MATERIAL FOR THIS TASK below:

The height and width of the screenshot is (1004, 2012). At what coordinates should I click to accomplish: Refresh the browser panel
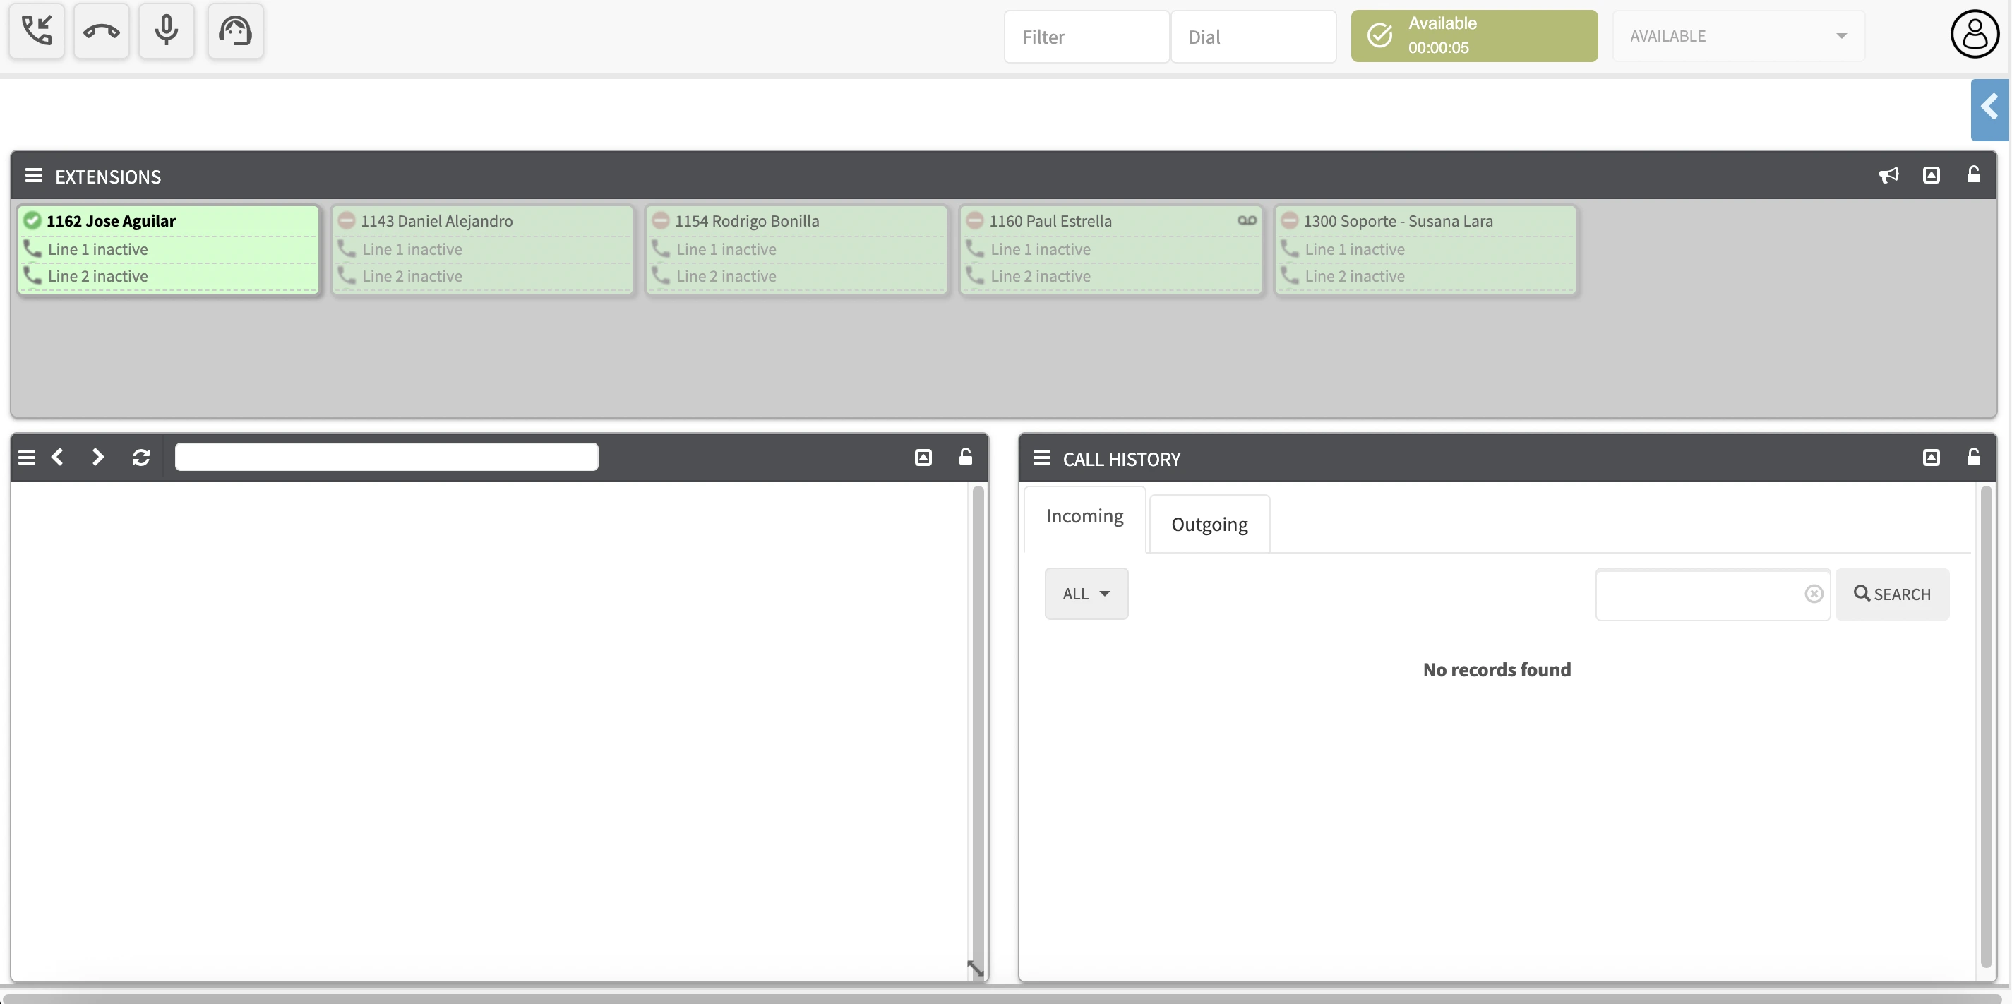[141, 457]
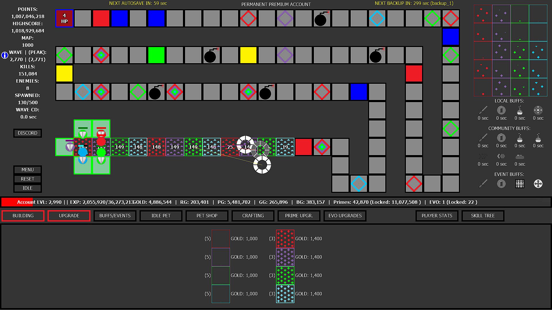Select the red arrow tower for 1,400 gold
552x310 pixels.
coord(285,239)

End of MATERIAL FOR THIS TASK.

◆ **EXERCISE REQUIREMENTS**: Return all records exactly as they stand above, except for pictures.

◆ **EXERCISE SOLUTION**:
The height and width of the screenshot is (1004, 2012). At what coordinates should I click to accomplish: Refresh the browser panel
[141, 457]
Select the red arrow tower for 1,400 gold
552x310 pixels.
coord(285,239)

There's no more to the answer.